More than 250,000 people in Britain have signed up to the service
The music streaming service Spotify has been targeted by hackers.
The Swedish company says people's personal details, including e-mail addresses, dates of birth and addresses, were all stolen.
However, it is thought credit-card details, which were handled by a third party, have remained secure.
Spotify has apologised for the security lapse and advised users who registered on the site before 19 December 2008 to change their passwords.
It is thought hackers gained access to user data at the end of 2008, although the security breach only came to light at the end of last week.
In the dark
Spotify's communications manager, Jim Butcher, told BBC News the company had only become aware of the attack after receiving a message from the hackers.
"We haven't had direct contact, it's all via third-party sources, so we don't know who they are and we don't know where they are from.
"This wasn't some kid playing on a computer, someone has spent hundreds of hours looking to hack into our system."
"We're still trying to find out the reasons they actually hacked our site, so it's difficult for me to say what they want at the present time."
Launched in 2006, Spotify has more than one million registered users.
Instead of receiving a pay-per-download service, users can access the music for free, with tunes interrupted by advertising, or they can pay £10 a month for an ad-free service.

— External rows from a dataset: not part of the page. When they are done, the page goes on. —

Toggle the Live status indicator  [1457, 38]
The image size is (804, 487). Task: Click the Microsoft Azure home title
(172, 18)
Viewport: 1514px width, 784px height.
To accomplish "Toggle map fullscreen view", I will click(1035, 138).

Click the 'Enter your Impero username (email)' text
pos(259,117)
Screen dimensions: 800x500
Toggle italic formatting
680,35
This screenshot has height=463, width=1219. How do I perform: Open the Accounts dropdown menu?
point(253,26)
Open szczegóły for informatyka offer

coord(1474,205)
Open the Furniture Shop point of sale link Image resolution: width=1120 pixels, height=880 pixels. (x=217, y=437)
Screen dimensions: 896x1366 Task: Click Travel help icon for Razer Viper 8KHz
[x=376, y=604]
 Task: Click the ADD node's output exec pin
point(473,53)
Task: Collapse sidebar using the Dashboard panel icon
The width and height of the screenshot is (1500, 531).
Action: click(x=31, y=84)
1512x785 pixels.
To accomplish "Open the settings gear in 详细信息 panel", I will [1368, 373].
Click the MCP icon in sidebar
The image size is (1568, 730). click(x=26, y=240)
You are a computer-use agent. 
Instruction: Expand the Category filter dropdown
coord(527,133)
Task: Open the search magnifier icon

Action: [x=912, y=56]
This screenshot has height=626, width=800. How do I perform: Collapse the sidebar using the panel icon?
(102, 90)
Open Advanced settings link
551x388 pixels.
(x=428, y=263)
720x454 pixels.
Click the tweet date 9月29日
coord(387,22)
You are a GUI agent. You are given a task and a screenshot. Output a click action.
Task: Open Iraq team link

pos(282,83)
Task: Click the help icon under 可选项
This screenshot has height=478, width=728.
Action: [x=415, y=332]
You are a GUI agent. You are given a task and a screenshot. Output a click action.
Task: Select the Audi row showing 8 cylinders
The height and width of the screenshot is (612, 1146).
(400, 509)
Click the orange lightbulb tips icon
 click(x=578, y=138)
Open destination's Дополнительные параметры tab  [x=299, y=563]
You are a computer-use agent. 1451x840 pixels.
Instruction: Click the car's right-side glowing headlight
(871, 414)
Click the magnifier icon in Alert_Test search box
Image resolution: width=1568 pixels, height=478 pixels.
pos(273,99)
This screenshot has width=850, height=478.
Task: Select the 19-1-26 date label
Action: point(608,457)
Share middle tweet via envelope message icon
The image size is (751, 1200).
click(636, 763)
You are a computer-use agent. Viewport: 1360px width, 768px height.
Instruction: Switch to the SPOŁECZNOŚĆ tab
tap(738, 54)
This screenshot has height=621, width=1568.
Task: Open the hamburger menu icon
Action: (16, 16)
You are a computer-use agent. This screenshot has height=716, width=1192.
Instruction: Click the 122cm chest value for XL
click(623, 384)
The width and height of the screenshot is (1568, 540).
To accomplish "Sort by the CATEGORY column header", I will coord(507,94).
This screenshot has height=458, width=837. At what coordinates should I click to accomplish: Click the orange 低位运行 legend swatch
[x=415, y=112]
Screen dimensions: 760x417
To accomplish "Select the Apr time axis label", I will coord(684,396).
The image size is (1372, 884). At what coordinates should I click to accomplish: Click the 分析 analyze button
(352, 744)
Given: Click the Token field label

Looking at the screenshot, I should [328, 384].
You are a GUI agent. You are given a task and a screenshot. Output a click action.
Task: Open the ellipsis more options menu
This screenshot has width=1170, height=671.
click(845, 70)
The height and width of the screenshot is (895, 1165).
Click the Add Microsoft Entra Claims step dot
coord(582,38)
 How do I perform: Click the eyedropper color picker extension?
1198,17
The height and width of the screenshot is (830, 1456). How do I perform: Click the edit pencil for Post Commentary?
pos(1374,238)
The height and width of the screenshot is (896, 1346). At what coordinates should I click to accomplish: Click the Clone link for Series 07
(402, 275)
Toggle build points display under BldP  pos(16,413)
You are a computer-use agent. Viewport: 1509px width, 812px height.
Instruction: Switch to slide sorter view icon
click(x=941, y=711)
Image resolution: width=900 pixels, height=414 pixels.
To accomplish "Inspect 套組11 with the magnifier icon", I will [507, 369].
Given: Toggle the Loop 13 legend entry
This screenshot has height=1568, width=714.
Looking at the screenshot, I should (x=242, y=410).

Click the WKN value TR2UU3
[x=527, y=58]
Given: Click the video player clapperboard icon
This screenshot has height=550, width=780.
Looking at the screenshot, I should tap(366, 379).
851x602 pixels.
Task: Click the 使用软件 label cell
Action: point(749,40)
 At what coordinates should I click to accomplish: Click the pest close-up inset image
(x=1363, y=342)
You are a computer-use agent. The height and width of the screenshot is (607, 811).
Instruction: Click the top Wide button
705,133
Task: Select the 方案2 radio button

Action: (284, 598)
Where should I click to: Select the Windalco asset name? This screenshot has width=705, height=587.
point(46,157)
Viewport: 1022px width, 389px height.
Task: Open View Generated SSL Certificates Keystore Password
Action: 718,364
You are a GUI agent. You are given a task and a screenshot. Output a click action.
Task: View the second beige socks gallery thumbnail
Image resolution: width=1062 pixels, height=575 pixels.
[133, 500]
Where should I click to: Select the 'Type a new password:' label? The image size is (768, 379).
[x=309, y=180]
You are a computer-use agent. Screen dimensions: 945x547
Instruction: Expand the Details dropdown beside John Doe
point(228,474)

It is thought there are more than 250,000 users registered in the UK, but Spotify stressed that the number of compromised accounts was small.
"We think about 10,000 accounts [could be] at risk, although we are 95% sure it is a fraction of that," said Mr Butcher.
In a blog posting, the company explained how the hack actually took place.
"The information that may have been exposed when our protocols were compromised is the password hashes [codes].
"As stated, we never store passwords, and they have never been sent over the internet unencrypted, but the combination of the bug and the group's reverse-engineering of our encrypted streaming protocol may have given outsiders access to individual hashes."
The company has apologised for the security lapse and promised users that it was making efforts to ensure the hack was not repeated.